Recorded data:
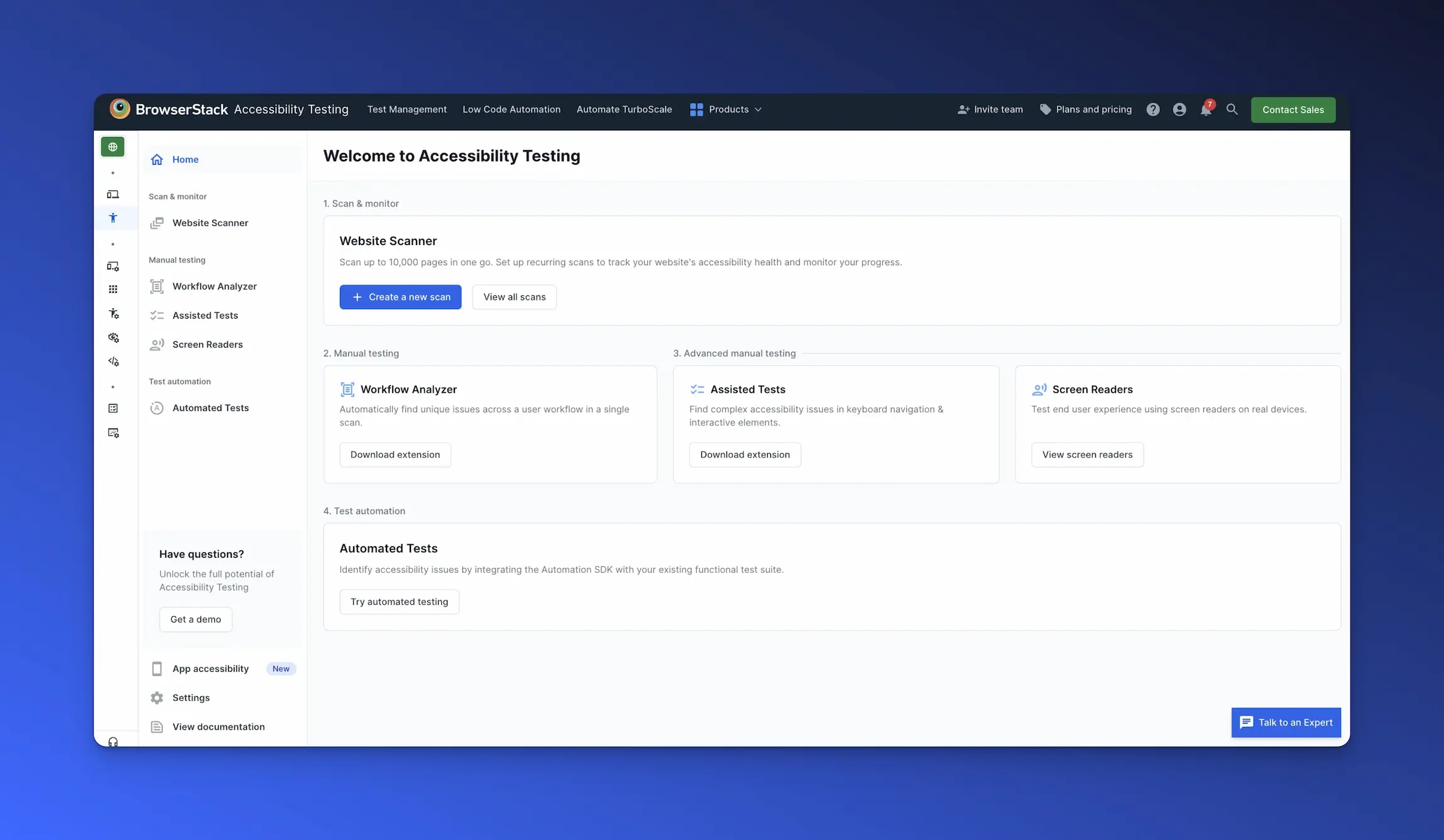
Task: Click the eye with gear rail icon
Action: (113, 337)
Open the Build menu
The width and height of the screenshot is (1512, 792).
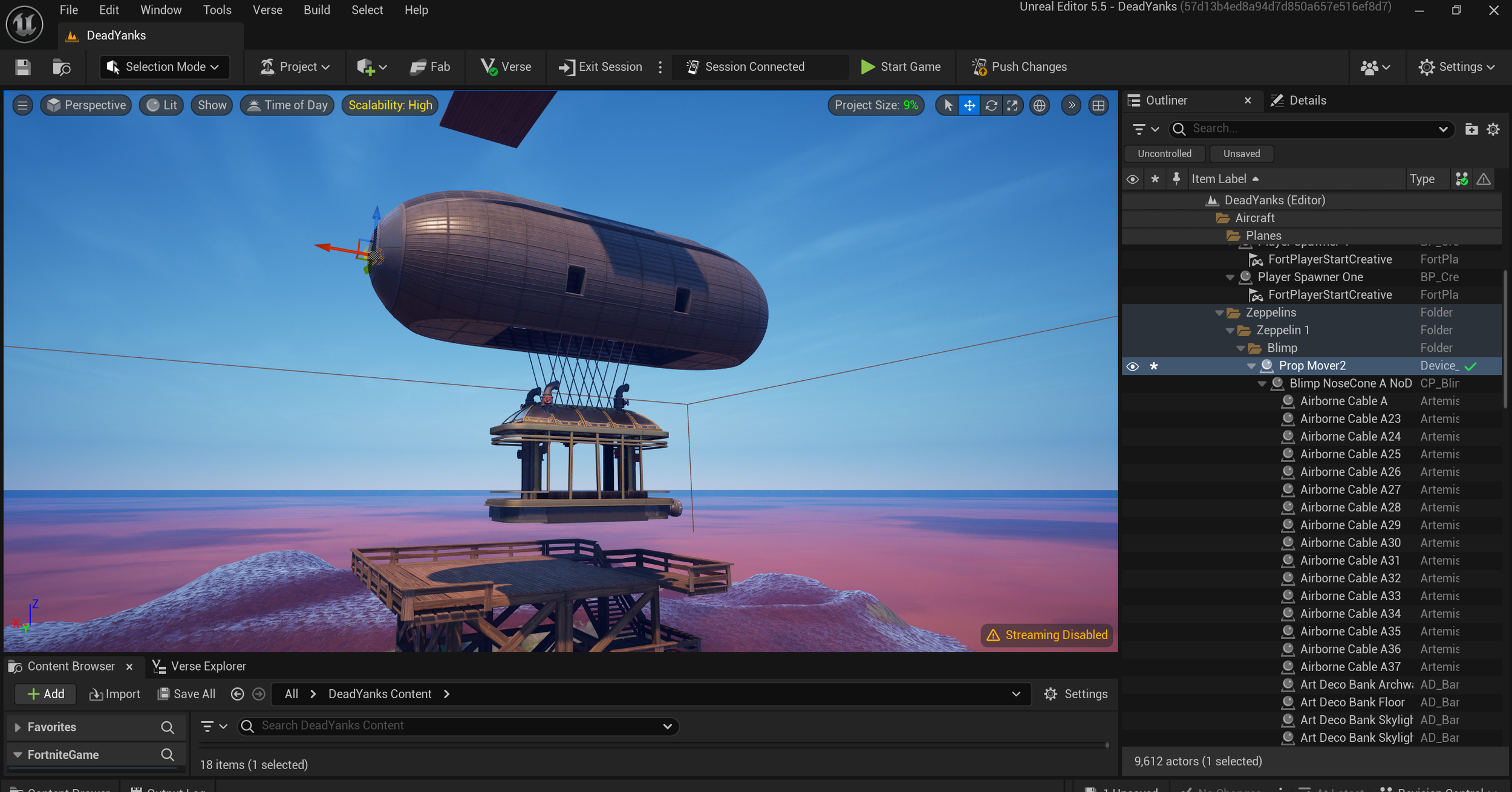(316, 10)
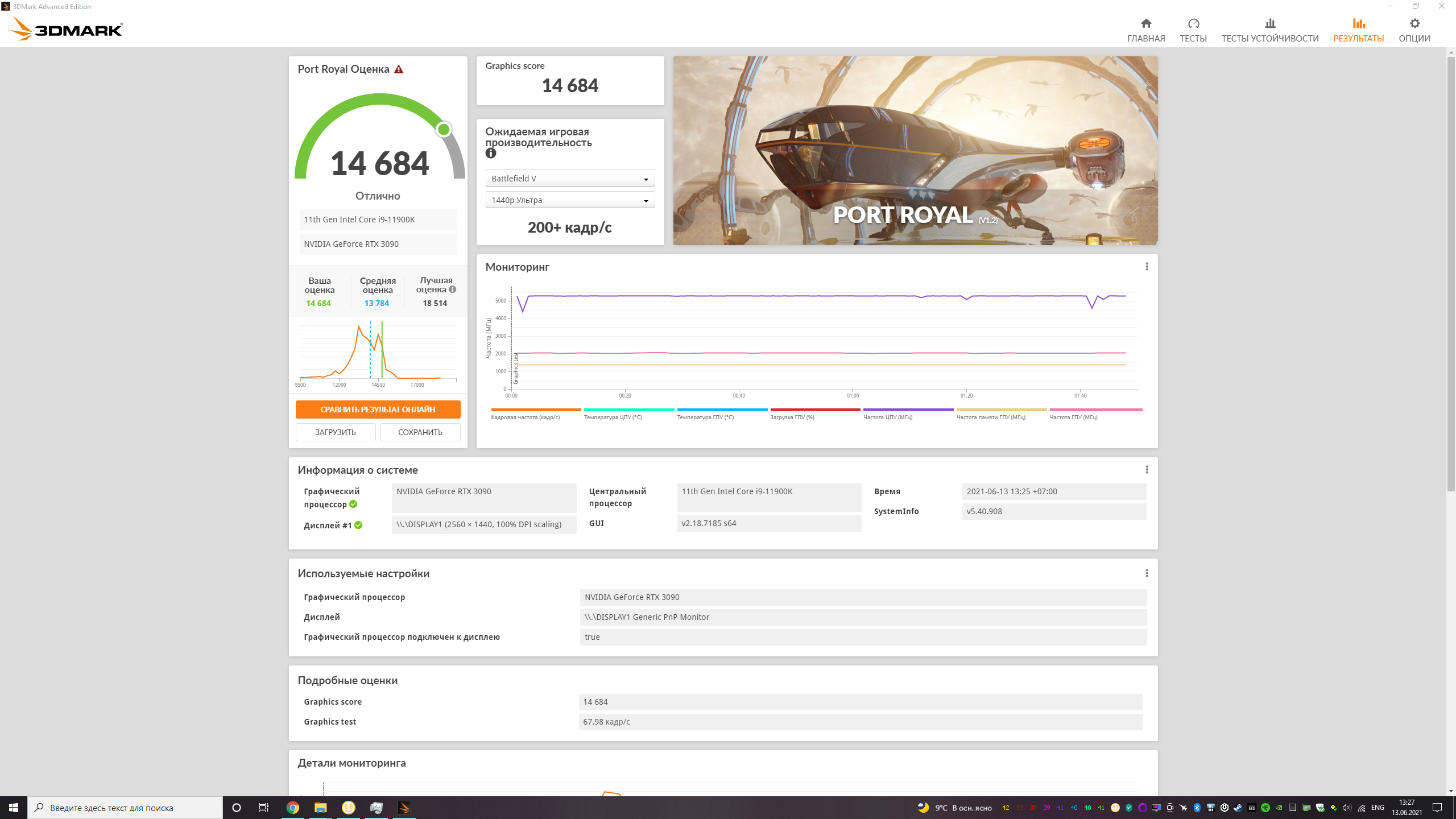Image resolution: width=1456 pixels, height=819 pixels.
Task: Expand the 1440p Ультра resolution dropdown
Action: pos(570,200)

Brief: Starting at the line that holds "Open the Build menu", retype every line through the end of the data, both ends included. Pictures stay out of the copy.

Answer section:
Open the Build menu
The width and height of the screenshot is (1512, 792).
(316, 10)
Image resolution: width=1456 pixels, height=819 pixels.
Task: Expand the 1440p Ультра resolution dropdown
Action: pos(570,200)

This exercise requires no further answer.